The question now is how best to provide safety for those passengers who take public and private transport in and around London on a daily basis. They’ve already put bomb-sniffing dogs on board a number of trains.

But to really cover the entire system would be extremely difficult. This is not like hopping on a plane and being checked at the gate. It just isn’t that simple with so many different train stops.

I believe that there are some 250 subway stops here in London. It would be next to impossible, everyone would agree, to provide perfect security at every site. It’s just not feasible.

What is the mood on the streets in London? With the daily briefings by the Metropolitan Police showing images of suspects, is it sort of surreal? Are people fearful or tense?
It really depends on who you speak with. I have taken the subway numerous times during the last couple of days and you tend to disassociate yourself from it.

Given my line of work, I’m often concerned about safety and often check to see how one could get out in case of a fire or any untoward activity.

But, speaking with people here, they all deal with it in different ways. There are some who say that this is not having any effect on them. They are being quite stoic and are saying that they will continue to go on about their business. 

I was speaking with a cab driver last night who said that business has improved dramatically for him over the last few days as a result of these bombings. And it’s not just for security reasons that people are using their bicycles or taking taxis to work. It’s also because in so many cases the subway lines aren’t operating because of the security threats.
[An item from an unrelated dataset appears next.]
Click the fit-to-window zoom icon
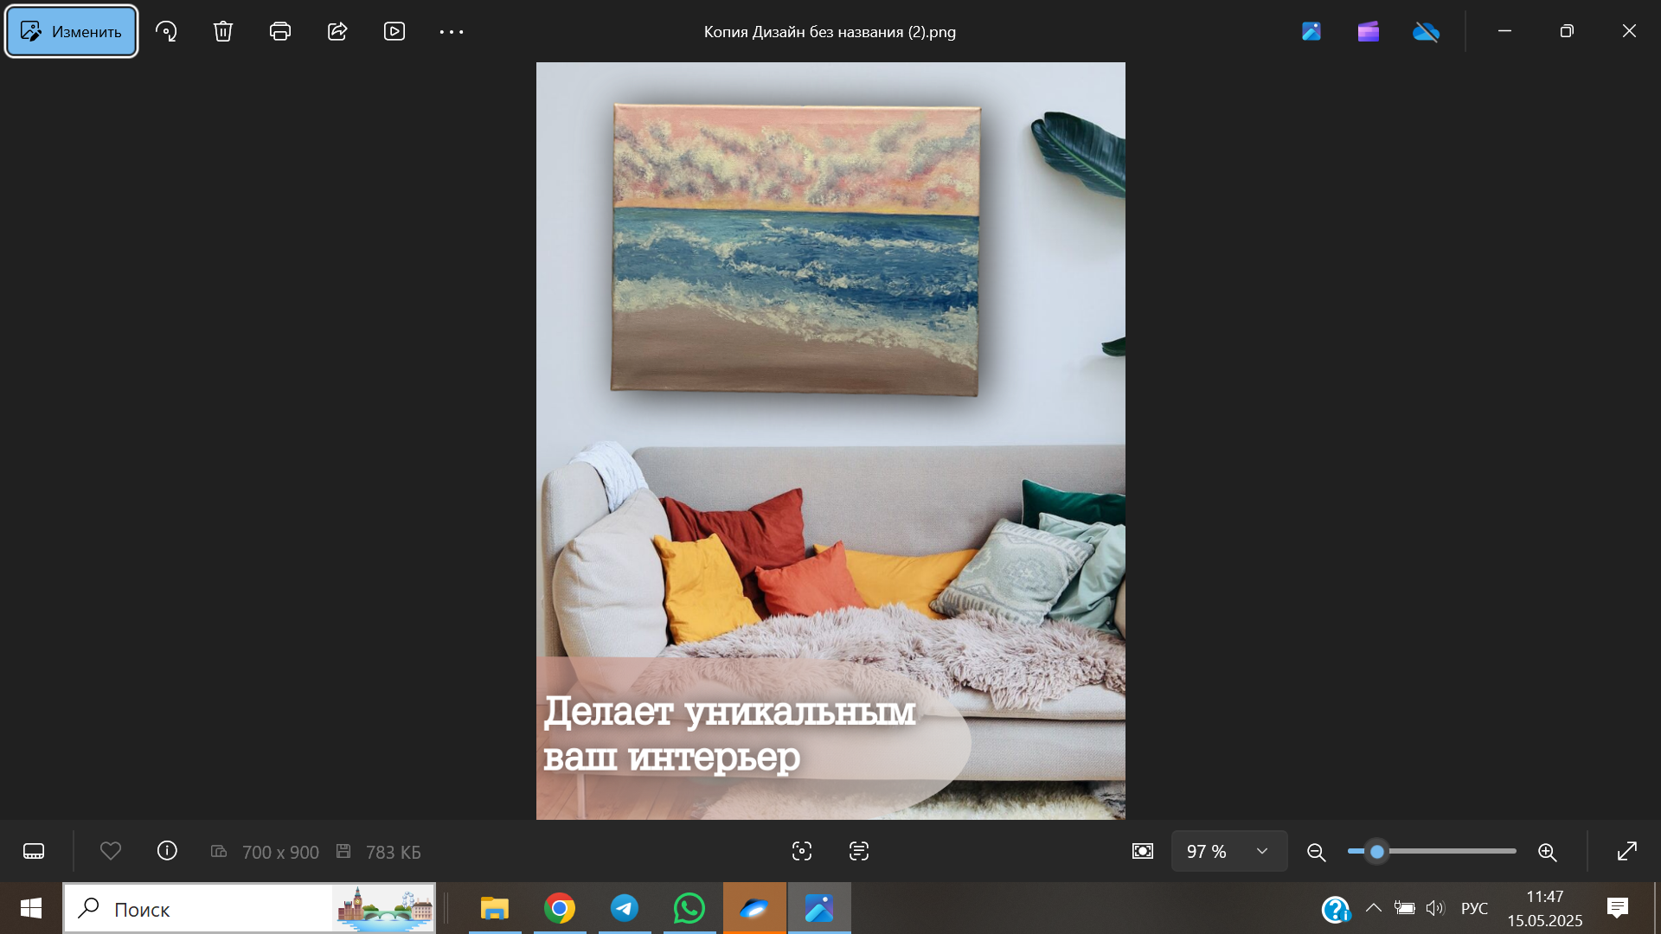This screenshot has width=1661, height=934. [x=1143, y=852]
By and large, people do seem to be going about their business. But, remember that this is a country that back in the ’70s and ’80s this is a country that dealt with what they called “The Troubles.” That was when the Irish Republican Army and other groups brought their battles from Northern Ireland here to London and elsewhere in the U.K.

So, this is not necessarily new to Londoners, but it has been a while. And the situation has changed somewhat. Quite often during “The Troubles,” the bombers would call ahead to the police and let them know what they could expect in terms of where a bomb was and when it might go off.

Clearly we are not seeing that in this situation. That is what makes this a much more scary one for those that use London transport.  

Ned Colt is an NBC News correspondent.